• _Work to complete_: Convert every line of the data below into a JSON list of strings, one string per line, with blank lines omitted. Leave the pictures out of the answer.

• _Given records_:

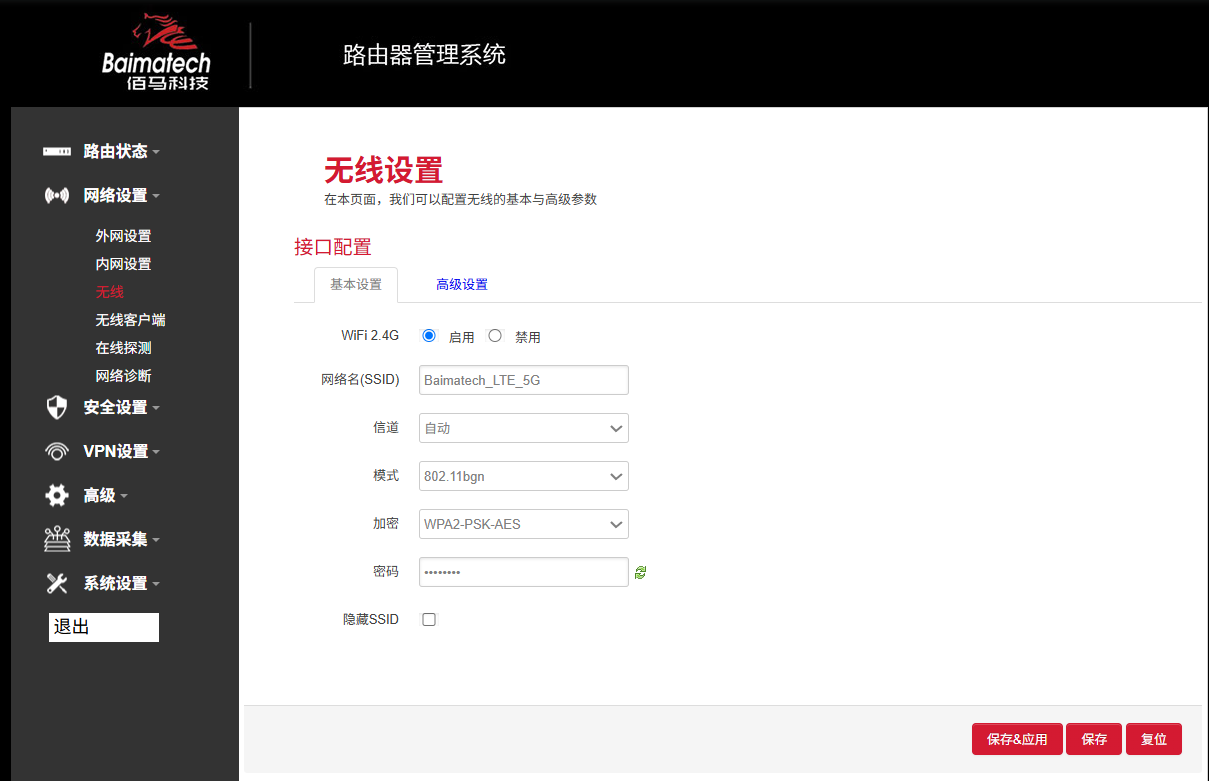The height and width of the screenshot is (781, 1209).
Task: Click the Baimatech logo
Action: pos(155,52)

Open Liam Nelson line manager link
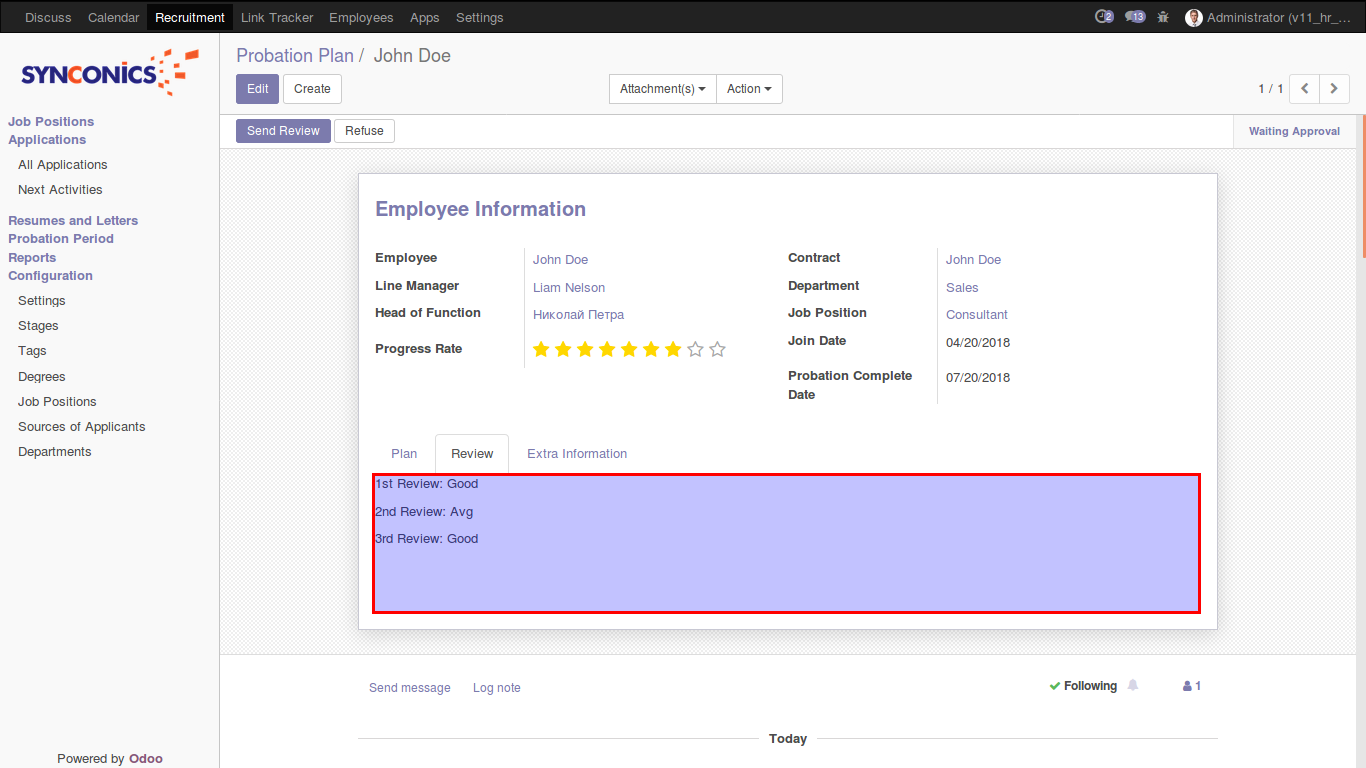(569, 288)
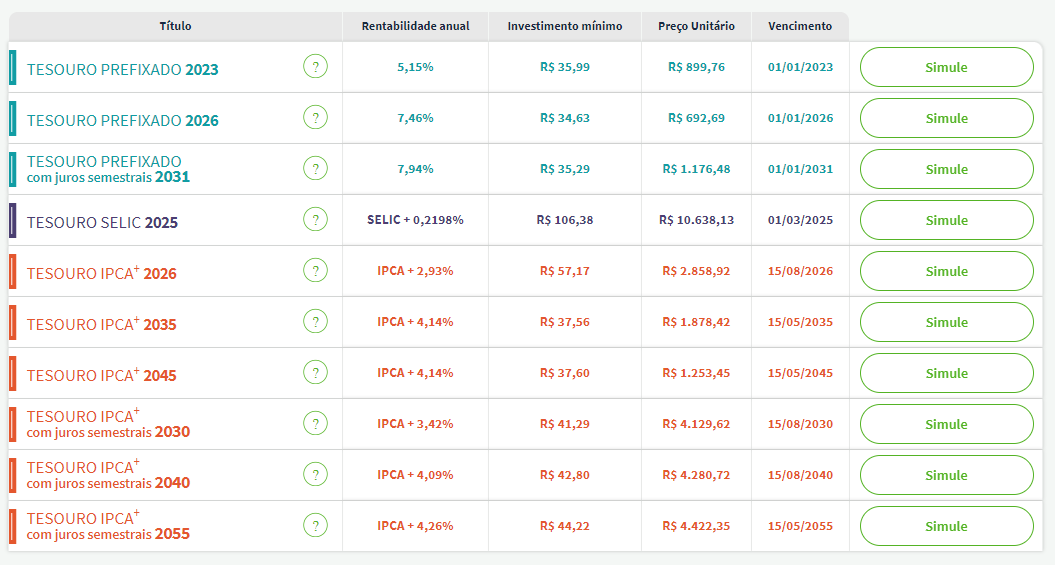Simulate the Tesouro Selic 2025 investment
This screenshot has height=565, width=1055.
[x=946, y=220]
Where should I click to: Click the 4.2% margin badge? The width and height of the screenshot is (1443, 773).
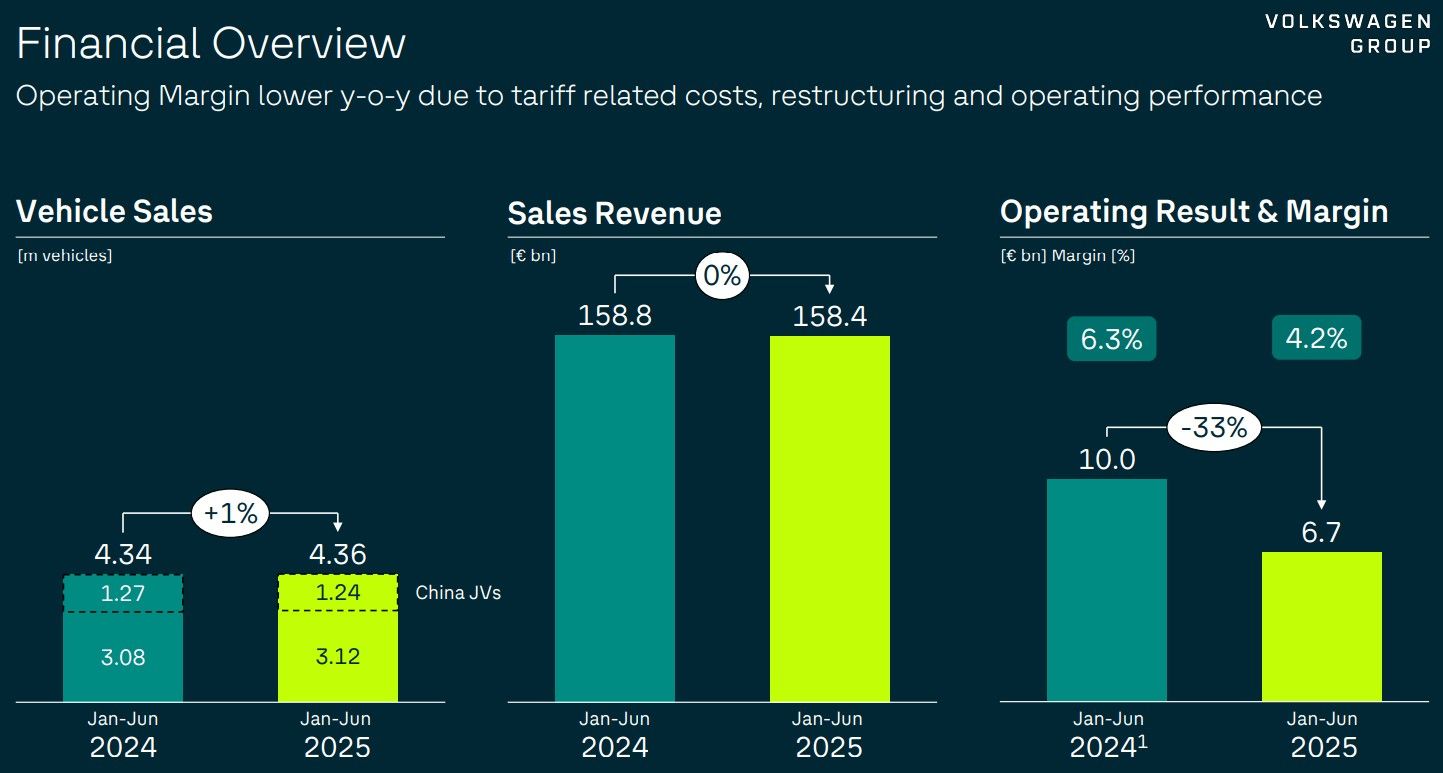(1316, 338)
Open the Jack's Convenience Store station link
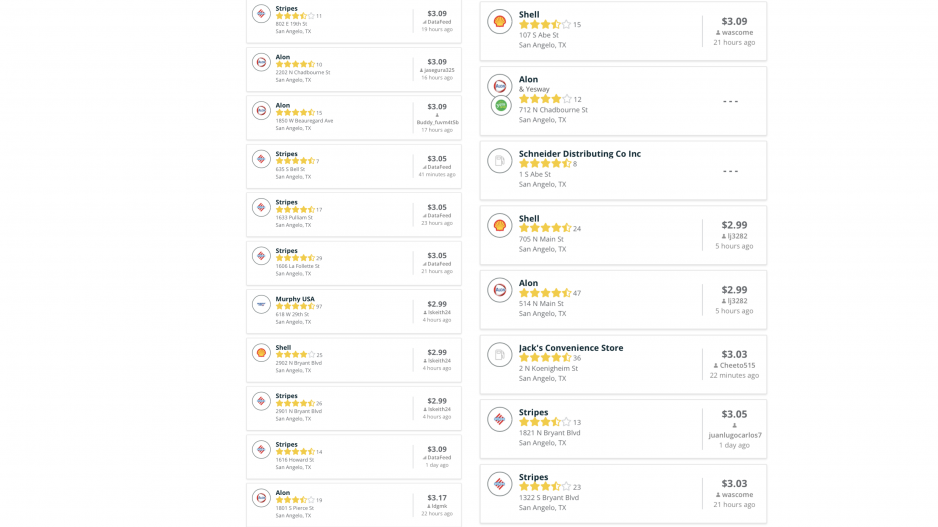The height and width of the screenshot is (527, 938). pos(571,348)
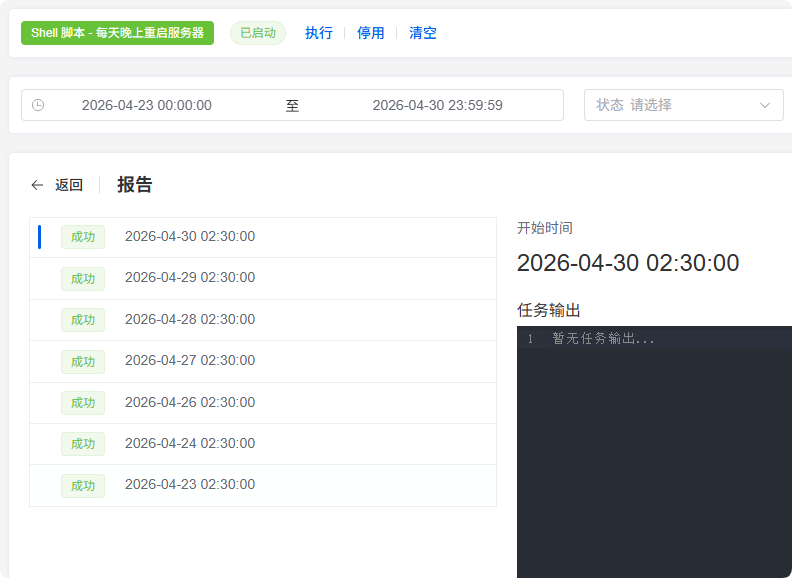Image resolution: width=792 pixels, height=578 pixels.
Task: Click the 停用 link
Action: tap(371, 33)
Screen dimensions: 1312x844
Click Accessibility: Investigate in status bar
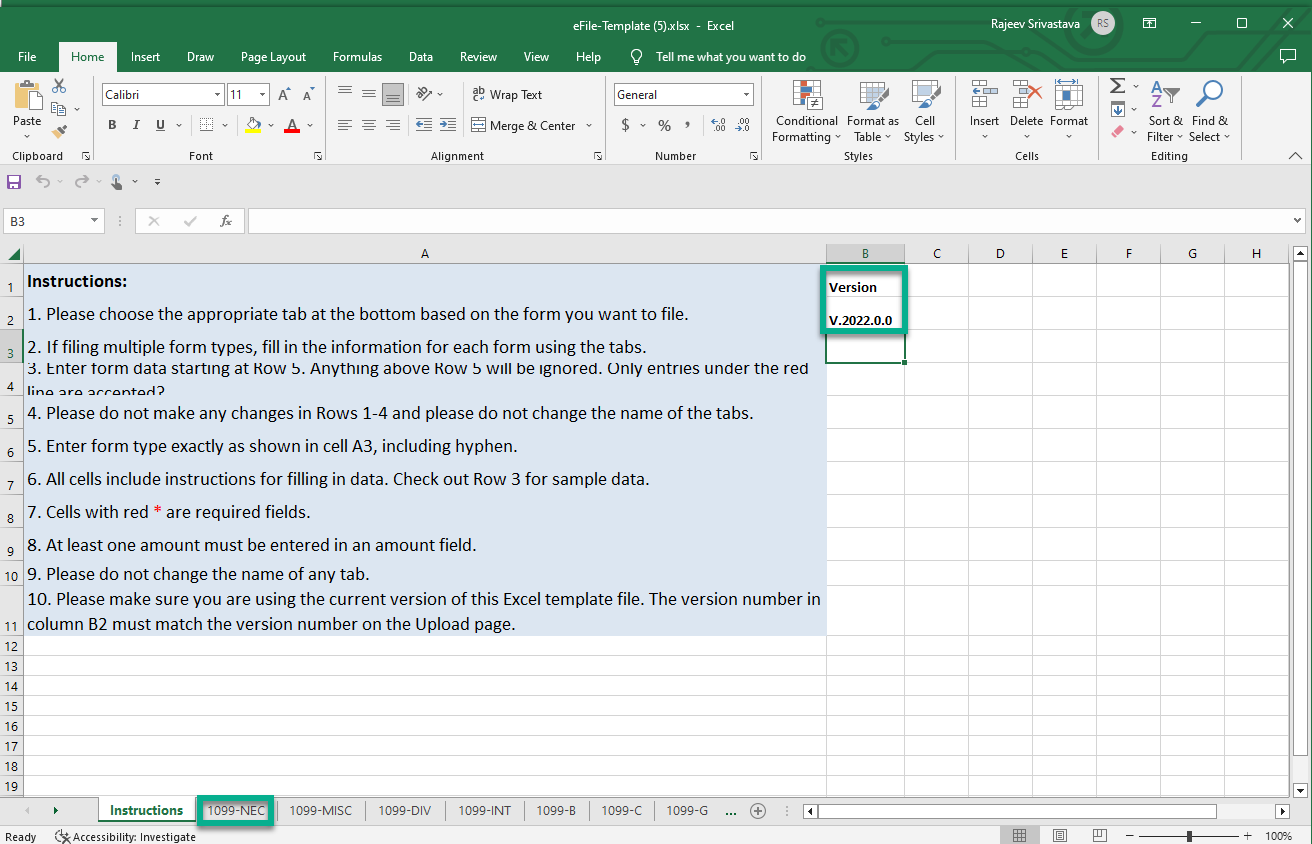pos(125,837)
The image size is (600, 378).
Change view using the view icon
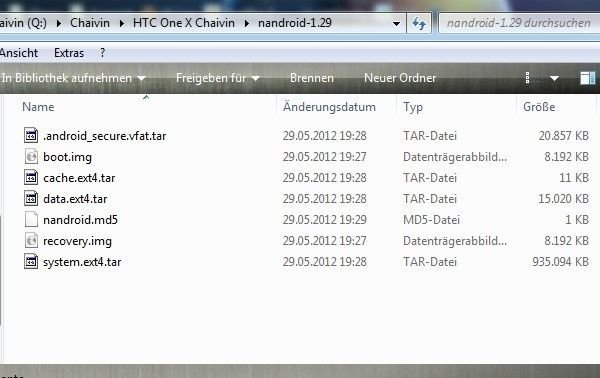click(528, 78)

• _Written solution_:
[
  "The height and width of the screenshot is (781, 1209).",
  "Task: Click the Baimatech logo",
  "Action: pos(155,52)",
  "Open Liam Nelson line manager link",
  "(569, 288)",
  "Simulate the Tesouro Selic 2025 investment",
  "This screenshot has height=565, width=1055.",
  "[x=946, y=220]",
  "Where should I click to: Click the 4.2% margin badge? The width and height of the screenshot is (1443, 773).",
  "(1316, 338)",
  "Open the Jack's Convenience Store station link",
  "The height and width of the screenshot is (527, 938). pos(571,348)",
  "Image resolution: width=792 pixels, height=578 pixels.",
  "Task: Click the 停用 link",
  "Action: tap(371, 33)",
  "Screen dimensions: 1312x844",
  "Click Accessibility: Investigate in status bar",
  "pos(125,837)",
  "The image size is (600, 378).",
  "Change view using the view icon",
  "click(528, 78)"
]